3.1 Decreased GRAP2 expression in LUAD
In order to explore the expression level of GRAP2 in tumor tissues and normal tissues, we used the TIMER database to analyze the expression level of GRAP2 mRNA in different tumors. The results showed that, compared with normal tissues, GRAP2 expression levels in bladder urothelial carcinoma, breast invasive carcinoma, colon adenocarcinoma, LUAD, lung squamous cell carcinoma (LUSC), prostate adenocarcinoma, rectum adenocarcinoma and other tumor tissues were significantly lower than normal tissues. However, higher expression was observed in tumors such as esophageal carcinoma and kidney renal clear cell carcinoma (Figure 2A).

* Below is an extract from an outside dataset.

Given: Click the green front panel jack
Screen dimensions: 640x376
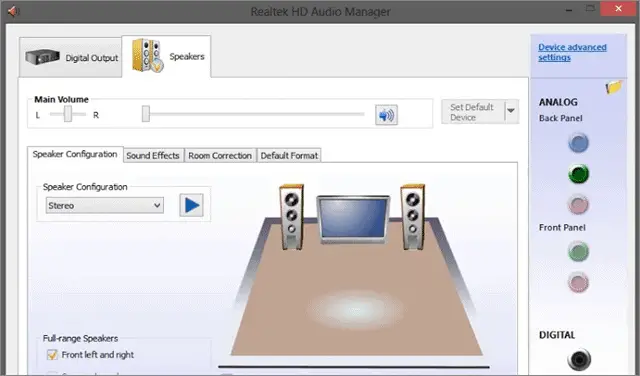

We further used the TCGA database to evaluate the mRNA expression level of GRAP2 in tumor tissues compared with adjacent normal tissues in LUAD. The results showed that the expression level of GRAP2 was significantly lower than that in unmatched adjacent normal tissues (P<0.01) (Figure 2B). These results were verified in matched tumor tissues and adjacent normal tissues (Figure 2C). We also found that the mRNA expression level of GRAP2 was significantly lower than that in adjacent normal tissues in LUSC (Supplementary Figure 1A and 1B).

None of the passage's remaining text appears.